An nonymous reader points to articles at the New York Times and on the BBC about online games that require a lot more audience participation and curiosity than conventional games do. "Known as ARGs or Alternate Reality Games, these immersive experiences mix real world clues, phone calls, voicemail, email chatter-bots, real people playing roles in real life and a bevy of bogus and legit websites, to create a fully rounded gaming experience that bleeds over into everyday life. With central sites like ARGN, Unfiction, and endless forums and Yahoo groups, the BBC claims that this is not only a quickly emerging gaming trend, but that it may also have real-world applications like group dynamics and problem solving. Chasing the Wish claims to already have a few thousand people worldwide playing since it opened for play on Feb. 28. One sure sign of having people's attention is the fact that it's already spawned a parody site, Chasing the Fish."

2 of 153 comments (clear)

  1. Majestic? by Robert1 · · Score: 5, Informative

    Wasn't Majestic, the game released by EA pretty much the same thing? Charged a monthly fee to get calls in the wee hours of the morning, e-mails, movies, what-not. It didn't do so well, I guess customers didn't like waking up at 3 am to hear a poorly delivered line about the imminent danger they were in.
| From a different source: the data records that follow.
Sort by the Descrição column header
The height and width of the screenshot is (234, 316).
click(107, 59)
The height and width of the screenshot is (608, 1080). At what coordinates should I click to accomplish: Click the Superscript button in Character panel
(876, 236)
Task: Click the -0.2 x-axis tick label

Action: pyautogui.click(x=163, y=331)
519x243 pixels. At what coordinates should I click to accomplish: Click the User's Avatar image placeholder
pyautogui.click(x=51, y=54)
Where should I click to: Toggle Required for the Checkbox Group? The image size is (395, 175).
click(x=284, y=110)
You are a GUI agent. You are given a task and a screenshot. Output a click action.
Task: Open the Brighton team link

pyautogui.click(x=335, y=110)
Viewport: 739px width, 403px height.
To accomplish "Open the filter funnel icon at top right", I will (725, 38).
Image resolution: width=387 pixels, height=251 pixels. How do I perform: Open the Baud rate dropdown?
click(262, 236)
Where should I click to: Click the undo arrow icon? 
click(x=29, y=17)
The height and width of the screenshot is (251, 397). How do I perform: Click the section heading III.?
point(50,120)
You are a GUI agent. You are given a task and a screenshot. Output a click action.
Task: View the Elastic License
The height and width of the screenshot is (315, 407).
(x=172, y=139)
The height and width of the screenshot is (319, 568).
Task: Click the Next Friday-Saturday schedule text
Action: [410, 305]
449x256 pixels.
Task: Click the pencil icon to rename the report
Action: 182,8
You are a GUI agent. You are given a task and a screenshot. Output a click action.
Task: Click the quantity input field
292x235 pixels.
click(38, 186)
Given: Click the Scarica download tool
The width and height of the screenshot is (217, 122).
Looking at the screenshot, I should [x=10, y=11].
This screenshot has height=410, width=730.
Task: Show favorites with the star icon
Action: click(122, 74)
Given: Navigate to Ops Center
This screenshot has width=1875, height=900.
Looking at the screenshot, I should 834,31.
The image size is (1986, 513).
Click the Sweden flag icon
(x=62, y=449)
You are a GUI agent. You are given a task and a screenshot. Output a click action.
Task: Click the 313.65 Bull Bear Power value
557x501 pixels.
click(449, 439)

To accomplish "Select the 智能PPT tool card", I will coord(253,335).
    Last I heard EA scrapped the idea since no one bothered to keep paying.

  2. EA already tried this... by Toasty16 · · Score: 5, Informative

    ...with a game called Majestic. Ron Dulin at Gamespot gave it a 6.7 and said "Majestic is a very passive experience, and as the novelty fades, so will your interest". The game faded after a couple of months because it just wasn't immersive enough, since you had to wait for phone calls or emails or faxes for the game to progress. It was also pretty linear and didn't take advantage of collaborative gaming. Maybe these new games can improve on that. I can imagine ARGs in which you join a government agency or revolutionary faction and work with other players on your side on different tasks set up by the game server, like collecting counterintelligence information on the internet and saboting the other team's networks and...umm, I think I let my imagination run wild there. Sorry.